▶ Supplied text
____

Wednesday, June 26, 2013

MADLIFE "21st Century Megalomaniac"

(c) 2013 Madlife
  1. Just One Gun
  2. To Live And Die in Hollywood
  3. I Know the Feeling
  4. Pain of Pleasure
  5. Still Alive
Angry Phil--Vocals
Isaiah Stuart--Guitars
Carlos Pagan--Bass
Kyle Cunningham--Drums

Hard rock of all sorts shows up in my mailbox, with everything from the "Glitter" of glam to the "Gutter" of sleaze, and pretty much everything in between.  With 21st Century Megalomaniac, Madlife delivers the first industrial metal album to find its way onto the review stack in quite some time.  Most of the previous efforts have missed the mark pretty badly and were not really worth taking the time to review, as everyone seems to try to sound like Rob Zombie these days.  Madlife is a bit different, however, and managed to catch my ear in a way the others had not.

Apparently this is the fourth release by this band, although I had never heard of them previously and the line-up of the band has changed at least once, with Angry Phil and Isaiah being the original, founding members of the unit.  Again, as I had never heard the band previously, I have no idea how they sounded before but I can tell you that Pagan and Cunningham are absolutely locked-in as a rhythm section, providing some throbbing bottom end to the aggression poured forth in Angry Phil's lyrics, and giving a crushing underbelly to Isaiah's excellent guitar work. 

Now, as I stated, Madlife caught my ear as attempting to separate themselves from the Rob Zombies/White Zombies and Nine Inch Nails of the world, but it isn't because the music is something altogether different.  Indeed, there are going to be some musical comparisons, but there is a progressive element here that is not found in a lot of what is now referred to as industrial rock, and the songwriting is much deeper than the horror movie schlock that Zombie has churned out over the past few records. 

Take for example the album's opening cut, "Just One Gun".  What is unique about this track is the fact that it sounds like it is written from the standpoint of the gun, not the person using it.  The gun explains that it is simply a tool in the hands of a man and that the gun has no agenda of its own, positive or negative. Pretty much a perfect, "guns don't kill people, people kill people" statement if I have ever heard one, all set to a pummeling-yet-slam danceable rhythm and interlaced with electronic sounds and some chugging rhythm guitar work provided by Isaiah.  Angry Phil's vocals are...well...angry, but every word is understandable and delivered in a snarl that is perfect for the urgency of the music.  The song lacks a guitar solo of any kind, but there is something akin to a metalcore breakdown, albeit more of an electronica-influenced breakdown.

____

(Source records)
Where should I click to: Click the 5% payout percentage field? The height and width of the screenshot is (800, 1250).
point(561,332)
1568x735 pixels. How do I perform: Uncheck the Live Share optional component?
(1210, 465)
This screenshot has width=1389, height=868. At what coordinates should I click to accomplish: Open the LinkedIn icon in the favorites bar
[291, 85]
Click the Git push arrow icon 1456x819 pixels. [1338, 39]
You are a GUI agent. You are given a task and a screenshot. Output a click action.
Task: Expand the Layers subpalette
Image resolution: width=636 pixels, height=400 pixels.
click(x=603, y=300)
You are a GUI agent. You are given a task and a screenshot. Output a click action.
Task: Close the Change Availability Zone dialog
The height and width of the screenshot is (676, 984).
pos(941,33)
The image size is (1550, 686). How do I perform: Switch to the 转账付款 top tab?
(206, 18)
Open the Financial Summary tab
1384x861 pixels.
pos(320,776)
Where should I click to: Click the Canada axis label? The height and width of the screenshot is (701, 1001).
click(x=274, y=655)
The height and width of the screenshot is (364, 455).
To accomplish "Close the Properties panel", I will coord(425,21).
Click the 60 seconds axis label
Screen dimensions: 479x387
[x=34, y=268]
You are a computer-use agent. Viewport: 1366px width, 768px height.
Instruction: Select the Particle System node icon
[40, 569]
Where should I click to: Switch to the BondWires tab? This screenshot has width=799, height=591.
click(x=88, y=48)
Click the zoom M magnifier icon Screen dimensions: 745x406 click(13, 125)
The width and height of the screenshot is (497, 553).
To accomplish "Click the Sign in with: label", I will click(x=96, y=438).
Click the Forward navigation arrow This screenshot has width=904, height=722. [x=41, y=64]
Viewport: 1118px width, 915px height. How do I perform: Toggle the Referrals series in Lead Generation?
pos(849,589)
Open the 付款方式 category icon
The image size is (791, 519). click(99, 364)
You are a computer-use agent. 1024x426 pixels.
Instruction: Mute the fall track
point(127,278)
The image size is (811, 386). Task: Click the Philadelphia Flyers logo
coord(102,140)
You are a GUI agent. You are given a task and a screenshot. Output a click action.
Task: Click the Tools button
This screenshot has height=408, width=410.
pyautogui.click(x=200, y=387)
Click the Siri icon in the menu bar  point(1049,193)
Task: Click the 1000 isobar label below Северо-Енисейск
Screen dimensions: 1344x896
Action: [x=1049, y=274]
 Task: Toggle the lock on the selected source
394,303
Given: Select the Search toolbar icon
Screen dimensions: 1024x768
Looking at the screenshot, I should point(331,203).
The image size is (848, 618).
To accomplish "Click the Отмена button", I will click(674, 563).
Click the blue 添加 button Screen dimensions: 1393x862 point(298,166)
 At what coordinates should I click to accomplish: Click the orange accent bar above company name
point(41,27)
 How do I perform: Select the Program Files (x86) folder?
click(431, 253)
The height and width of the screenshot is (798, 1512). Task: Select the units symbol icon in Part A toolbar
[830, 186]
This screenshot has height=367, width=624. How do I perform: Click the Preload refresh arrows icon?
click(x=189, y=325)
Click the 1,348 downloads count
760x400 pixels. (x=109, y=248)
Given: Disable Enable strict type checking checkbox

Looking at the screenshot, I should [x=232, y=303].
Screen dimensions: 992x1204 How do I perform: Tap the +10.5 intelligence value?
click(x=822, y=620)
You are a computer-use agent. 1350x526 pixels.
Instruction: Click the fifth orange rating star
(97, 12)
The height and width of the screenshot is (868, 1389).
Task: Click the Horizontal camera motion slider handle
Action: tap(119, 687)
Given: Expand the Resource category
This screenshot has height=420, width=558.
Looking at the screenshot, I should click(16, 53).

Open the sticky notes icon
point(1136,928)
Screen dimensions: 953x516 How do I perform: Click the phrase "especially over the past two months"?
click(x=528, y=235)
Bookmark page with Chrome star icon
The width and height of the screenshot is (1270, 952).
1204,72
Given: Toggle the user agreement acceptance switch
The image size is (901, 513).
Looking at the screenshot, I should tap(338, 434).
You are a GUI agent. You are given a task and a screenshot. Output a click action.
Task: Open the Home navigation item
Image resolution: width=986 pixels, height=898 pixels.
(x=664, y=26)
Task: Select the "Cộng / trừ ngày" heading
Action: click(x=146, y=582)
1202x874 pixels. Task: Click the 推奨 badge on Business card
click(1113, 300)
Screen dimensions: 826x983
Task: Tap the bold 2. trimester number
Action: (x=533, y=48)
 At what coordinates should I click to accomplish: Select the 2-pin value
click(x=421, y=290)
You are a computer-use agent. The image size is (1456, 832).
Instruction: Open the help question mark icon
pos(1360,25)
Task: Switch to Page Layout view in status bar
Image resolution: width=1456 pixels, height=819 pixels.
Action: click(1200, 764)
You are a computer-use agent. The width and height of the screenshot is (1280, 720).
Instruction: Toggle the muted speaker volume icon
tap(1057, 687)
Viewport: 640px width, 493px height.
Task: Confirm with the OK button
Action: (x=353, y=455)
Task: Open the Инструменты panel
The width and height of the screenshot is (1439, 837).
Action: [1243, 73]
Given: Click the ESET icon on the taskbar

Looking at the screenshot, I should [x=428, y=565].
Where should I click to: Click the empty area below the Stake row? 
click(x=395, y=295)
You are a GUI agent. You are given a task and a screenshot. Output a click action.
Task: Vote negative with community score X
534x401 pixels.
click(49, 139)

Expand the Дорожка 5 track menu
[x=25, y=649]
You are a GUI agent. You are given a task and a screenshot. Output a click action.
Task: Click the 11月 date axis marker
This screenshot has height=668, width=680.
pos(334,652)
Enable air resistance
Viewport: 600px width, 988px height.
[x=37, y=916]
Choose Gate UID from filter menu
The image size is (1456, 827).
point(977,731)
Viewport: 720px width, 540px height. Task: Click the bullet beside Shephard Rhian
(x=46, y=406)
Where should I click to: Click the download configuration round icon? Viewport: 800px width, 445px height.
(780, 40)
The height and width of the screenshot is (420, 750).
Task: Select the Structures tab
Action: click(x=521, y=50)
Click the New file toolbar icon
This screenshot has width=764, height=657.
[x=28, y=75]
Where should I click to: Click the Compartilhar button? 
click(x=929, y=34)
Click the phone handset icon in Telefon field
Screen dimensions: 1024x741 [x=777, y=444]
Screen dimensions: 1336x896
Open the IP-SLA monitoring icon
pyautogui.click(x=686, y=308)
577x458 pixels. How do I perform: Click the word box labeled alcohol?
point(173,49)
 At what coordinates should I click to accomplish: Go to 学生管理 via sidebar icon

____

Extend the Madlife album review, picking up after its final sentence. The entries have no connection to the Madlife album review.

"To Live And Die In Hollywood" is another angry bone-crusher that finds Angry Phil sounding a lot like Alice Cooper at times, focusing on loneliness in the middle of one of the biggest cities in the world.  This song reminds me of something Stabbing Westward would have done about ten years ago, but with thicker, heavier production and a collection of shouted "heys" in the background, incorporating a sense of arena rock to the industrial bullying this track puts forth.

I'm not a fan of how "I Know The Feeling" starts off, with an echoing keyboard effect kicking things into gear, but once the drums and guitar kick in, things are back on track.  Again channeling a bit of Alice Cooper, Angry Phil uses a bit of a cleaner vocal approach in spots on this track, although the aggression isn't lost.  Again, Stabbing Westward would be my point of reference for this song, not Rob Zombie, in this track about depression and battling one's own inner demons.

"Pain Of Pleasure" sounds to me like something that might be heard to come blaring from an industrial dance club, as a very catchy rhythm is incorporated throughout the track, pushing this one more into the NIN territory that some people will want to lump
Madlife into.  Phil's vocals are tainted a bit with some effects which took me a few listens to get past, but they aren't unlistenable, either.  There's also a weird, almost empty spot where a lot of rock songs would incorporate a guitar solo of some sorts, that I am not a fan of.   Definitely not my favorite of these five tracks, but not a skipper for most I would suspect.

The stand-out cut, especially from a writing standpoint, would be "Still Alive" which is a very dark, moody track that continues with the EP's common thread of pain, emptiness, and inner demons.  This is one of the two slower numbers on the album, but by no means is this to be considered a ballad, as power chords are present throughout the track.  I'm not sure what the chanting vocals say at the end of each chorus (there are no lyrics included here), but they add an ominous feeling to the music that throbs over the electronic drumbeats and sampled electronic sounds.  Angry Phil once again finds himself in Brutal Planet-Alice Cooper mode vocally, which he pulls off effortlessly and with great effect.

The album is short, clocking in at just under 20 minutes, but it leaves the interested listener wanting to hear more rather than feeling like they have been drug through a bloated soundscape that seemingly has no end.  Would I have liked to have heard more here?  To be sure, but only if the additional tracks fit the style, theme, and most importantly, the QUALITY of the five tracks assembled here.  Yes, I would love to have some ripping guitar solos, or at least a crushing breakdown, instead of the electronic sampling that riddles most of these songs, but you have to take the album for the style that it is presented in, not the style you wish it was.  With that in mind, this independently produced project is a stand-out among the others I have received of this style, and I would take this over anything Zombie-related since  Astro-Creep.  Again, I find these guys to have more in common with Stabbing Westward than anyone else, but perhaps I am the only one who remembers that band well enough to use them as a point of reference.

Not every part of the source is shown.